The Financial Times revealed last month that Deutsche Bank cleared almost €6m funds for Jho Low, the Malaysian businessman who is facing corruption allegations related to the 1MDB scandal, before he bought a house and new nationality in Cyprus under that country’s “golden passport” scheme. The FT said that the payment was made on June 24, 2015 from Low’s Swiss account at Abu Dhabi-owned Falcon Bank to the Bank of Cyprus. It is alleged that Low was instrumental in stripping huge amounts of money out of Malaysia’s 1MDB state investment fund and he is still facing US criminal indictment. It was unsealed in 2018 accusing Low of conspiring with others to misappropriate more than $2.7bn from 1MDB. Under a separate financial settlement with the US government last year, Low agreed to forfeit assets including a Bombardier jet, high-end real estate in London, New York and Los Angeles, and a “luxury boutique hotel” in Beverly Hills. He admitted no wrongdoing.
Low bought a €5m house in the holiday resort of Ayia Napa and went to Nicosia in September 2015 to get his Cypriot passport, using a government scheme that offered citizenship to foreigners who invested in property. Low also gave €300,000 to a theological school in Cyprus.
This all took place months after the investigative website, Sarawak Report, published a lengthy article alleging Low was pivotal to the misappropriation of more than $700m from 1MDB for a business joint venture. Low denies the allegations.

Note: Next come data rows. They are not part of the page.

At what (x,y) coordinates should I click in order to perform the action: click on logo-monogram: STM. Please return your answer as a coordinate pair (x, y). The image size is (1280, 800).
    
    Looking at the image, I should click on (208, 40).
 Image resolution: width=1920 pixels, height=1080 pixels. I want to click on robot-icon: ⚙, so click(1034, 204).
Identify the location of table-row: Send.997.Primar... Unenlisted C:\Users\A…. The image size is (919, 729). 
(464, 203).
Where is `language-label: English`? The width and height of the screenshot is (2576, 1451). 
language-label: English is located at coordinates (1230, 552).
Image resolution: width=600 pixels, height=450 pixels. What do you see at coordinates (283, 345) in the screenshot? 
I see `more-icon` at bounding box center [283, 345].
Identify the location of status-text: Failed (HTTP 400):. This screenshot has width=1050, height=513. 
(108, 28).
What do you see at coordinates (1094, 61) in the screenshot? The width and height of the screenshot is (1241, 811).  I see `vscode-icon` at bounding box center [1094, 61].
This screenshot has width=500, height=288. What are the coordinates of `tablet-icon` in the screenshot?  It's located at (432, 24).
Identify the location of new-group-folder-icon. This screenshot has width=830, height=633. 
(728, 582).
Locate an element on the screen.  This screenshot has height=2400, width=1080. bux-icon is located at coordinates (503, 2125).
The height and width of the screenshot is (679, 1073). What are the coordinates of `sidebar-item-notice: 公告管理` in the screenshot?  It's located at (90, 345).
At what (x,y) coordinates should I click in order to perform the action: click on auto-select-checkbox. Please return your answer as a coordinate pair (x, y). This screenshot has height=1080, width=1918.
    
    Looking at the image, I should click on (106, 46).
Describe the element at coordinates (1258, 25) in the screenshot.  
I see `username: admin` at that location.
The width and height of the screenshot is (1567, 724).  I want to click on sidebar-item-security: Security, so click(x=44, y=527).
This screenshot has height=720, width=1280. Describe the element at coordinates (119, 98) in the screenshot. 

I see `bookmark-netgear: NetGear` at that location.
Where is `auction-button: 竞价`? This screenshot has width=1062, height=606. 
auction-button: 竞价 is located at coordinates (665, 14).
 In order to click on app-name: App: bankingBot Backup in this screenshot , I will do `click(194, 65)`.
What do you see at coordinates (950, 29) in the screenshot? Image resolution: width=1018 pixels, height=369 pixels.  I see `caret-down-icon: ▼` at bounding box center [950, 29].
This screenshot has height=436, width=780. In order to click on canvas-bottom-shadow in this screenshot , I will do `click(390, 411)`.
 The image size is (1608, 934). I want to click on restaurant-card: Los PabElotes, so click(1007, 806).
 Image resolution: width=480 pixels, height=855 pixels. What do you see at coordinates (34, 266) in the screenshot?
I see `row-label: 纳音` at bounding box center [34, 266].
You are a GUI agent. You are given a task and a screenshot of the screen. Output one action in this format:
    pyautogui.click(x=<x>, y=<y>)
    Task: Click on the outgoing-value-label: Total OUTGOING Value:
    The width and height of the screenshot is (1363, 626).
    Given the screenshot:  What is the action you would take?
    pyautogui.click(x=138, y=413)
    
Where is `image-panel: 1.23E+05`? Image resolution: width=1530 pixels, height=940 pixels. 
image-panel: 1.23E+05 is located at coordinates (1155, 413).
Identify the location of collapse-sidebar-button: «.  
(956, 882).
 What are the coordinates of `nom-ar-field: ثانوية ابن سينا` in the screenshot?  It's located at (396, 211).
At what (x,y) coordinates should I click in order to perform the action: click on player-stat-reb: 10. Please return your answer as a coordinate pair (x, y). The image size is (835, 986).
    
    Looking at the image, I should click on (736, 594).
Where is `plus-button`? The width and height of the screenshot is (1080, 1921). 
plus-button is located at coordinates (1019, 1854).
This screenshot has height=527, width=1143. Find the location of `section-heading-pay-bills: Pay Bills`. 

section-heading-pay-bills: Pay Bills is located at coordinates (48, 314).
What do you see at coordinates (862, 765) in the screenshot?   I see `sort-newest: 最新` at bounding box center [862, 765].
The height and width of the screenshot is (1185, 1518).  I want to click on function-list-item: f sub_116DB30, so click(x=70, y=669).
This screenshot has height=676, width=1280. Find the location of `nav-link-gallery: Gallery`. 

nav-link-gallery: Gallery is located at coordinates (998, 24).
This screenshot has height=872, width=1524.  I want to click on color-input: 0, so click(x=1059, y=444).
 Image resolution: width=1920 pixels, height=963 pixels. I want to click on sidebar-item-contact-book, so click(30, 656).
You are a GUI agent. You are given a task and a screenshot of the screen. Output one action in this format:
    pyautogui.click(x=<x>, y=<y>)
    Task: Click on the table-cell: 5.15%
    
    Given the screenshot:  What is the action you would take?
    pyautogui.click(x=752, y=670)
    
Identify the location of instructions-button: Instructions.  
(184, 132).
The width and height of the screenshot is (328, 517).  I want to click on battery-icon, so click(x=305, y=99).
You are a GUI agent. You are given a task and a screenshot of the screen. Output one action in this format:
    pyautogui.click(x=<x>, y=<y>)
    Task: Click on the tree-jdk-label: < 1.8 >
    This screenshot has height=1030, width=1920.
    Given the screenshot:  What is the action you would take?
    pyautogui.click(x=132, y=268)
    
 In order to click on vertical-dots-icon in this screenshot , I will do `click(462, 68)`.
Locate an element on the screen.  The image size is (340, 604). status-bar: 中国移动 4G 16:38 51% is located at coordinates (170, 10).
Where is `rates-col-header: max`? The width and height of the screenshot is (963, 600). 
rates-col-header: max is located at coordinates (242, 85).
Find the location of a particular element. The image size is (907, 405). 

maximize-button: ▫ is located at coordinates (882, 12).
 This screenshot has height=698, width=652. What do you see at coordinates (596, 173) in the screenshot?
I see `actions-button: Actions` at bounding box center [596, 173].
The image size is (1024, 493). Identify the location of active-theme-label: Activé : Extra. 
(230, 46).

Bank of Cyprus reported transactions involving Low later in 2015 to Mokas, the Cypriot body responsible for combating money laundering.
Correspondent banking has long been at the mercy of potentially suspicious international money transfers and has always been the subject of contention as global anti-money laundering regulation has become more stringent. Deutsche has pulled out of some regions, such as Cyprus, where it used to offer correspondent banking service.
Deutsche had limited anti-money-laundering responsibilities in the Cyprus transfer involving Low, who was not its client. Correspondent banks are required to monitor their business partners’ transactions “with a view to detecting any changes in the respondent institution’s risk profile or implementation of risk mitigation measures”, according to a guideline from the Financial Action Task Force. Abu Dhabi’s Falcon Bank received $3.8bn in cross-border payments between 2012 and 2015 involving accounts held by offshore-companies linked to the 1MDB scandal, according to an investigation published in 2016 by the Swiss regulator Finma. It also found the bank had a “young Malaysian businessman with links to individuals in Malaysian government circles” among its clients. The unnamed individual acquired $135m in assets “in an extremely short period of time” and later received $1.2bn in payments to his account.